How to scale a Flink Job that consumes a huge topic

Question

The setup:

Flink version 1.12
Deployment on Yarn
Programming language: Scala

Flink job:

Two input kafka topics and one output kafka topic
Input1: is a huge topic between 300K and 500K messages per second. Each message has 600 fields.
Input2: is a small topic about 20K messages per second once per day. Each message has 22 fields.
The goal is to enrich Input1 with Input2 and the output is a kafka topic where every message has 100 fields from Input1 and 13 fields from Input2.
I keep a state from input2 as MapState
I use RichCoMapFunction to do the mapping

This is a snippet from the code where I connect both streams:

 stream1.connect(stream2) .keyBy(_.getKey1,_.getKey2) .map(new RichCoMapFunction)

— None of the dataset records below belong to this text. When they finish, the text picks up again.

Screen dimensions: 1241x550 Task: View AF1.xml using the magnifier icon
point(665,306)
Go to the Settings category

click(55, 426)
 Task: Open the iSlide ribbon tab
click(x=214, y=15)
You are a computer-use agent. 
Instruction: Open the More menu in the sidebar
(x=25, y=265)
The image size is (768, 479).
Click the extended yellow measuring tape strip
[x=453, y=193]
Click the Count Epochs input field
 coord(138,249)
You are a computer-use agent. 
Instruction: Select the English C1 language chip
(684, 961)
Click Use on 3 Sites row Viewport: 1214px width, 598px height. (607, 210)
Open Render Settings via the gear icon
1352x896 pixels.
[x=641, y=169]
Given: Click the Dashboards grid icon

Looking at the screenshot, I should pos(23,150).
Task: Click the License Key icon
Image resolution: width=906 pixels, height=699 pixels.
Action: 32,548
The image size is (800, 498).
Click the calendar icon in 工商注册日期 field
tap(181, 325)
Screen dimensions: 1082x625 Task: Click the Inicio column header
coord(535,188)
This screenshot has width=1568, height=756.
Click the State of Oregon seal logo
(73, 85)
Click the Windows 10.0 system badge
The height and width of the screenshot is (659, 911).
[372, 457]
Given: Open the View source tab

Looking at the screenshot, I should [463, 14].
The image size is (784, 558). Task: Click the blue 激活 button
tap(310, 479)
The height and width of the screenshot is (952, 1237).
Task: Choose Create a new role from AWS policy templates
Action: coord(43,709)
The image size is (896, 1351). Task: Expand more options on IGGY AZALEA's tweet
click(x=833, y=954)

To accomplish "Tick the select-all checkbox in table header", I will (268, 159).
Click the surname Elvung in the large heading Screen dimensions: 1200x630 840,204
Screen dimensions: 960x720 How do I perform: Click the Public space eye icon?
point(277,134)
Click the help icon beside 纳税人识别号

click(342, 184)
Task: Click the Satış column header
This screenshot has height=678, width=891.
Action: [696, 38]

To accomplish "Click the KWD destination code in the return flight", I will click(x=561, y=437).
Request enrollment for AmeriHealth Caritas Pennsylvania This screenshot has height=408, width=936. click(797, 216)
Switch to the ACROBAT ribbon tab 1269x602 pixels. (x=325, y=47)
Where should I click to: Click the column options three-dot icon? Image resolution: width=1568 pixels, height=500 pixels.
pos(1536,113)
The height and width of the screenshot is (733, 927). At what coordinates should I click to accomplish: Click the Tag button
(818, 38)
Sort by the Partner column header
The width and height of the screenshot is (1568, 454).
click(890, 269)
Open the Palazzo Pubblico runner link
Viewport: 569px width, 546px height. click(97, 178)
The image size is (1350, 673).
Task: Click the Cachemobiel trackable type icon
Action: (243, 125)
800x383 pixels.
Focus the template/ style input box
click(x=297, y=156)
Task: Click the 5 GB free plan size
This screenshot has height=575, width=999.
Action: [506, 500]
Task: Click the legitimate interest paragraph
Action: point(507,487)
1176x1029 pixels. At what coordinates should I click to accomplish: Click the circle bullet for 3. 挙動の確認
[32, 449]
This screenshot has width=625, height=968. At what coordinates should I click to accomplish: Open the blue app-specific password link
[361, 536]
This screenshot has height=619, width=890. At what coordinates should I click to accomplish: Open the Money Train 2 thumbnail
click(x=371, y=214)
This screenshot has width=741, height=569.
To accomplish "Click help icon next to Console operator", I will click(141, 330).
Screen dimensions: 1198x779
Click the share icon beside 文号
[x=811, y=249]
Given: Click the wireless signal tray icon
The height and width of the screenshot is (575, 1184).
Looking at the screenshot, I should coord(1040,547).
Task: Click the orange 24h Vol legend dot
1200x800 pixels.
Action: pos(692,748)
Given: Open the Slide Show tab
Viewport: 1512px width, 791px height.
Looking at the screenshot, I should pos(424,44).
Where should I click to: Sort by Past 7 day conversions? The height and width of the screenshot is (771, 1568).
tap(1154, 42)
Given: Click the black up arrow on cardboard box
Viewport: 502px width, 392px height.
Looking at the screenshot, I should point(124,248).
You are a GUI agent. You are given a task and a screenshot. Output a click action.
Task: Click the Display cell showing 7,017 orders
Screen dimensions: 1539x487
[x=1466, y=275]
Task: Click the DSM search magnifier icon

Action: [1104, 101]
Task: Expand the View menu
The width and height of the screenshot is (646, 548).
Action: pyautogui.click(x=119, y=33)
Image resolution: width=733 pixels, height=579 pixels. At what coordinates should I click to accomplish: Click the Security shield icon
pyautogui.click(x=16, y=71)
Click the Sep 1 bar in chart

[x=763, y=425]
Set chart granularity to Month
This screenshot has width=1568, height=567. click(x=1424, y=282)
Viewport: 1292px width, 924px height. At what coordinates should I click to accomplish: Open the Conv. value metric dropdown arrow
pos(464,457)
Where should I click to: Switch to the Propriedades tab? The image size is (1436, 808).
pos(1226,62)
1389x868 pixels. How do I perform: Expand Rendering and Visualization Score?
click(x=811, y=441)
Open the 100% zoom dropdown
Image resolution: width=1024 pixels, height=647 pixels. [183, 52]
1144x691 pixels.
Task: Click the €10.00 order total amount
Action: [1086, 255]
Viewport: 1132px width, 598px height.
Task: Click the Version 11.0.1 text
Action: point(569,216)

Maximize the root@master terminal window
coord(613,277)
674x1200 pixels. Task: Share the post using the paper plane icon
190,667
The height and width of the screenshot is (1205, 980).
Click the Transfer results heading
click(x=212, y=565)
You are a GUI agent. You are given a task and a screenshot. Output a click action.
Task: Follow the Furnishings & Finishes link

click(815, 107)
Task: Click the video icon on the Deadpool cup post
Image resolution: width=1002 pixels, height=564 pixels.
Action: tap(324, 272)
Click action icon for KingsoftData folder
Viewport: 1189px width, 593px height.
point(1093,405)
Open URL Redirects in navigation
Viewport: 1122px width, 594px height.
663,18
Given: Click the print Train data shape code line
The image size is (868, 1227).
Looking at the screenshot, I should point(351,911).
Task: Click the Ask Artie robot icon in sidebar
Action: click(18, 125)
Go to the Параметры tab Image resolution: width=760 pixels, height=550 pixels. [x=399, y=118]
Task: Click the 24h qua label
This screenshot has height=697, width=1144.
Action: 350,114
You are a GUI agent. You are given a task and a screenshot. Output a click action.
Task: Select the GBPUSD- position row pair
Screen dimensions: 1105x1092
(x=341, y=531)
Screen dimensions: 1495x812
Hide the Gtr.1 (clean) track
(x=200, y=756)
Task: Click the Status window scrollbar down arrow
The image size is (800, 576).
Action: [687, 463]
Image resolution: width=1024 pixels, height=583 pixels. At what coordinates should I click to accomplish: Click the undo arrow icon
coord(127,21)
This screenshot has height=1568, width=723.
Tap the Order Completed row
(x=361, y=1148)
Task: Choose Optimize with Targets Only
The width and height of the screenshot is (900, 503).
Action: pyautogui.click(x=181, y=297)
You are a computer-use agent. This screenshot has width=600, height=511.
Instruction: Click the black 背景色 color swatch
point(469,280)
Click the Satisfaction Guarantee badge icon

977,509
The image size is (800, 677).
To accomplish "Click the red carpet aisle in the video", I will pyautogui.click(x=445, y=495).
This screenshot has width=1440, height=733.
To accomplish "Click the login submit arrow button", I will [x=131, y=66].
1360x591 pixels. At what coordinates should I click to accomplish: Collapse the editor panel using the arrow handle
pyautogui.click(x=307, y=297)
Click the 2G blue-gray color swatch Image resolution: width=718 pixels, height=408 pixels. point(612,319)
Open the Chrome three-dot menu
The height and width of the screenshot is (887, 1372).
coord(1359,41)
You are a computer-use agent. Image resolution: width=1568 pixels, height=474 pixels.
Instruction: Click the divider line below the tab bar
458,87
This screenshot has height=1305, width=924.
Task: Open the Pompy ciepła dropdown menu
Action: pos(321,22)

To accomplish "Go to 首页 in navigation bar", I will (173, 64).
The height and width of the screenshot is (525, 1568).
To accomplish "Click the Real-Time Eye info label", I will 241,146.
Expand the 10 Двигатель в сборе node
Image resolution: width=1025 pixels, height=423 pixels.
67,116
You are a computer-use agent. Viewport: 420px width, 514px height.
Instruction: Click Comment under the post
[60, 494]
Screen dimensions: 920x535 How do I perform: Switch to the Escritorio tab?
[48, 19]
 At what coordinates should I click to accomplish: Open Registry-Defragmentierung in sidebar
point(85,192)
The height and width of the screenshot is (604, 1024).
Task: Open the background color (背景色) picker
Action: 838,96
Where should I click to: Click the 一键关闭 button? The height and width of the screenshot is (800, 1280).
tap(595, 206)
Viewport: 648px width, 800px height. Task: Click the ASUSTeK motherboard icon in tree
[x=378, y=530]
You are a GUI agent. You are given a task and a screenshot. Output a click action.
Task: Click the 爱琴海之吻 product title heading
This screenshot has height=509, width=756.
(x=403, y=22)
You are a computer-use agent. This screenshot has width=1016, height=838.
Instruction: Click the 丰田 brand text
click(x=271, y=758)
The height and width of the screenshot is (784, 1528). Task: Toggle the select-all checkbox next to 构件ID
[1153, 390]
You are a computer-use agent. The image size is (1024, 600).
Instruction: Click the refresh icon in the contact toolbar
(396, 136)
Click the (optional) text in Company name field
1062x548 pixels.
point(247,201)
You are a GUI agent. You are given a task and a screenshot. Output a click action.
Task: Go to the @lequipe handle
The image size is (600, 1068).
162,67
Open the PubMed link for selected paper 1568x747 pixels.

I use setAutoWatermarkInterval = 300000
No checkPoints or savingPoints are currently used

Flink Configurations:

Number of partitions for Input1 = 120
Number of Partitions for Input2 = 30
Number of partitions for the output topic = 120
Total number of Parallelism = 700
Number of Parallelism for input1 = 120
Number of Parallelism for input2 = 30

Join Parallelism:700 (Number of parallelism to connect both stream. This is set as following:

 stream1.connect(stream2) .keyBy(_.getKey1,_.getKey2) .map(new RichCoMapFunction) .setParallelism(700)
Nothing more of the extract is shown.